>> Start EXCERPTED DATA
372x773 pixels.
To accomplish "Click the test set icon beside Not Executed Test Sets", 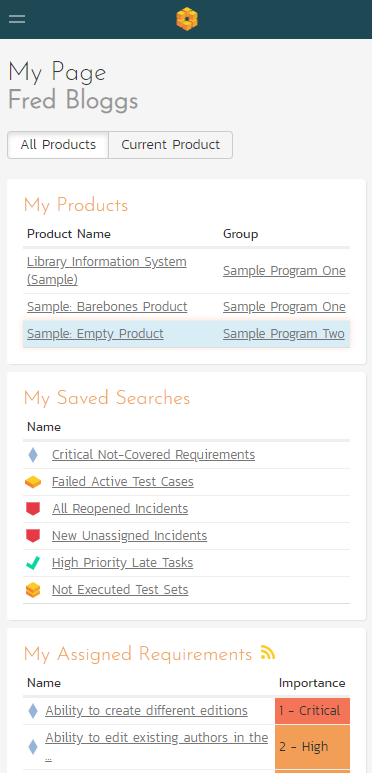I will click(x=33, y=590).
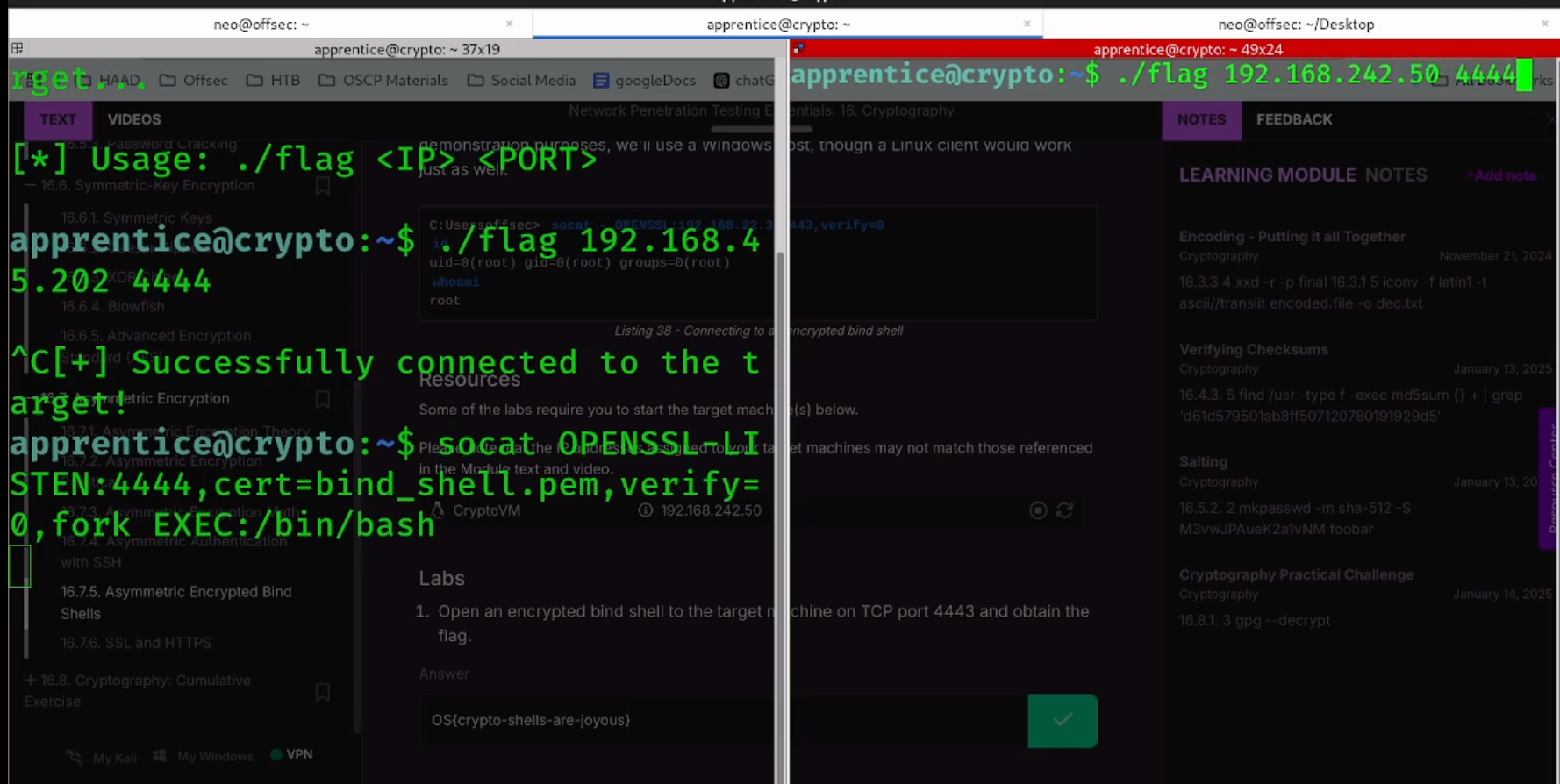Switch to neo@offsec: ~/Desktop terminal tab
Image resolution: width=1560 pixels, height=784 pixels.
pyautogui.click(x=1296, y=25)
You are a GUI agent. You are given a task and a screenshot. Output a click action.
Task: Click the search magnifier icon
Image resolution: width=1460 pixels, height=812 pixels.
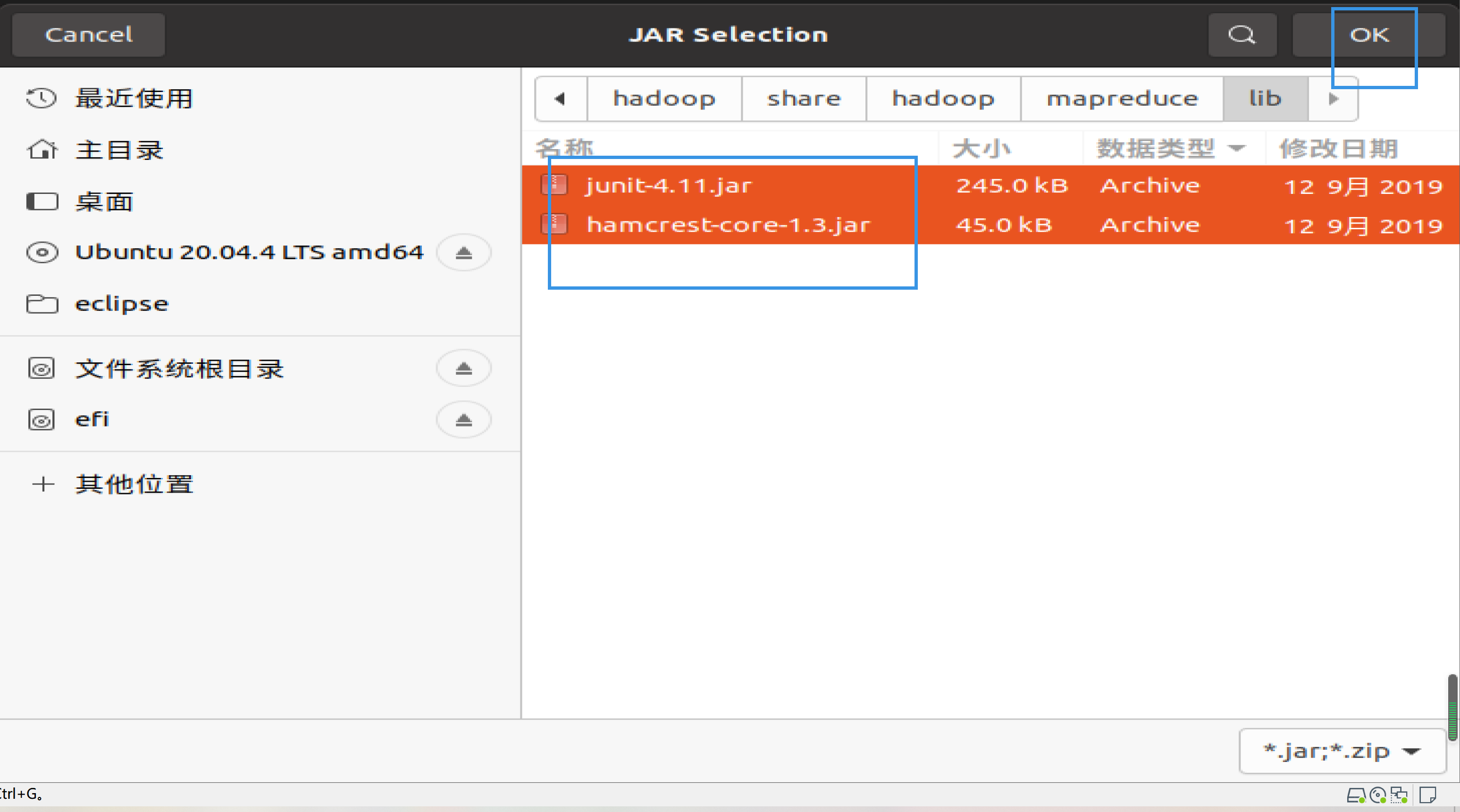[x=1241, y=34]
>> End EXCERPTED DATA
>> Start EXCERPTED DATA
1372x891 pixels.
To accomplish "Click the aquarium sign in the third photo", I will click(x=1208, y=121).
>> End EXCERPTED DATA
Reproduce word for word the lines above, starting at the line that contains "You are a GUI" and ending at the line that contains "[x=1241, y=34]". Omit the pictures.

§ SOLUTION TO THIS PROBLEM
You are a GUI agent. You are given a task and a screenshot. Output a click action.
Task: Click the search magnifier icon
Image resolution: width=1460 pixels, height=812 pixels.
[x=1241, y=34]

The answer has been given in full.